Global Crisis Blog

Hot Potato:  Which Country Will Be Burned?

By Shlomo Maital 

    

 (Bill Whalen, Politi-Cal)

 

 

In Korea, at the G20 meetings,  President Obama said to Asian leaders: Don’t count on America to continue to create jobs for you.  Here is what he meant.

  Children play a game called “hot potato”, a party game in which players sit in a circle and pass a potato to one another while music plays. The player who holds the ‘hot potato’ when the music stops is out. The game ends when there is only one player left.

  Nations of the world are currently playing ‘hot potato’ with unemployment. Here is how it works.  America imports $620 b. more than it exports.  If this number were zero, that is if America produced itself the import surplus it currently gets from abroad, 5 million jobs would be created, and America’s unemployment rate would fall from nearly 10 per cent to about 6 per cent.  This will get Obama re-elected in 2012.  

   At the same time, if America’s trade balances, Asia will lose about 40 million jobs — half of them in China. (Asia loses far more jobs than America gains, because American productivity is about 8 times higher).  Even China cannot absorb such a huge loss of jobs without severe social unrest. 

   WTO rules forbid imposing tariffs. Budget deficits are already excessive. So the “hot potato” game becomes one of currency devaluation.
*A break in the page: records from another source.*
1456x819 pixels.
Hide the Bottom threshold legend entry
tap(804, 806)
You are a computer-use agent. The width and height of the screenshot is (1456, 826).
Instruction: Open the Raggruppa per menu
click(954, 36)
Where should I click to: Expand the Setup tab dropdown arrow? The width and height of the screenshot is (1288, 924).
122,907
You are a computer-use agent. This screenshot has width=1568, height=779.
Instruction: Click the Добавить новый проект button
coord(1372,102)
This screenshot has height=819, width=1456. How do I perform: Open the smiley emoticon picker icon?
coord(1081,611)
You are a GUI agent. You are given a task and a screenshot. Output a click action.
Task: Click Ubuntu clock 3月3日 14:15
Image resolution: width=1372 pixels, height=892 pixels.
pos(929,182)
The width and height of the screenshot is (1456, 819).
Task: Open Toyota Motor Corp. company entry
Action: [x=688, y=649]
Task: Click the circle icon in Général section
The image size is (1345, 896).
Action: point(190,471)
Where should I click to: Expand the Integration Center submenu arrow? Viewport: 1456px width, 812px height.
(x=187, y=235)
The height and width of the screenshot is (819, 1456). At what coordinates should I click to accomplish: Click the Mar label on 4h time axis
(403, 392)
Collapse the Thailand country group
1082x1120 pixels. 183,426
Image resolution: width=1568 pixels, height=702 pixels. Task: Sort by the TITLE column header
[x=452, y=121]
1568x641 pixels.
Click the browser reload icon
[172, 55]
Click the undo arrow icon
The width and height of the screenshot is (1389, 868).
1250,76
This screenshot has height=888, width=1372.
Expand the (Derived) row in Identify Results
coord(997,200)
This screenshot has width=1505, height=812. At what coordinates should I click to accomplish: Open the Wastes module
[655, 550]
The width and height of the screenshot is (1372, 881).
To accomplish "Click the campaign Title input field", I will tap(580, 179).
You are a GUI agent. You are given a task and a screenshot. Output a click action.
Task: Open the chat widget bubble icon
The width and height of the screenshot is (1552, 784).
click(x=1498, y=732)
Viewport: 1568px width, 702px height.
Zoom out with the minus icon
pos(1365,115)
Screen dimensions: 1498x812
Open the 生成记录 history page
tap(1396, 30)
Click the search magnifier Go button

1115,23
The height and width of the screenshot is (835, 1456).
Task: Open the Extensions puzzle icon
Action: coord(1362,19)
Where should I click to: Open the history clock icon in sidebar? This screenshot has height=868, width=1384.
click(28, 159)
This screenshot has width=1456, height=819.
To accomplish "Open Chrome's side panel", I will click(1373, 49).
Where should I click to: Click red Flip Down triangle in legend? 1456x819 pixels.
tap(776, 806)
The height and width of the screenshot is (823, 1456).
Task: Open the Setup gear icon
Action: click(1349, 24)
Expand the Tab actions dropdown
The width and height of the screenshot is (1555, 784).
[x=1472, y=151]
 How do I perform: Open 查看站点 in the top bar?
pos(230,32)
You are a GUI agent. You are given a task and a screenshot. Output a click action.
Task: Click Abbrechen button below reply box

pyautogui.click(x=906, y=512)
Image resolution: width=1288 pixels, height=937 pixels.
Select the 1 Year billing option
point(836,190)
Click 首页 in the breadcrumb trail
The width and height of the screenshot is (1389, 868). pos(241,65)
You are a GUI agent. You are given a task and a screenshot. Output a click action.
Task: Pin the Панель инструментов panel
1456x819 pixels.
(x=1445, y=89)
By printing up to $1.5 trillion in new money, America purposely seeks to devalue the dollar.  This, despite the mealy-mouthed declaration of Treasury Secretary Timothy Geitner that this is not America’s intention.  China, Japan, Korea and Taiwan can prevent this dollar devaluation by simply buying up huge amounts of dollars, as they have in the past.  A sub-game called “Chicken” will result — how many dollars will America print, how many will Asia buy, before one country is “chicken” and gives up?  Who in the end will be stuck with the unemployment “hot potato”? 

   This game is totally unnecessary.  If leading nations got together and built a consensus policy for rebalancing the world economy and for stimulating trade and growth worldwide, over the coming decade, all would benefit.  Win-win. But so far, there is not one sign this will happen.  When one or more nations are burned by the hot potato, ultimately,  all are.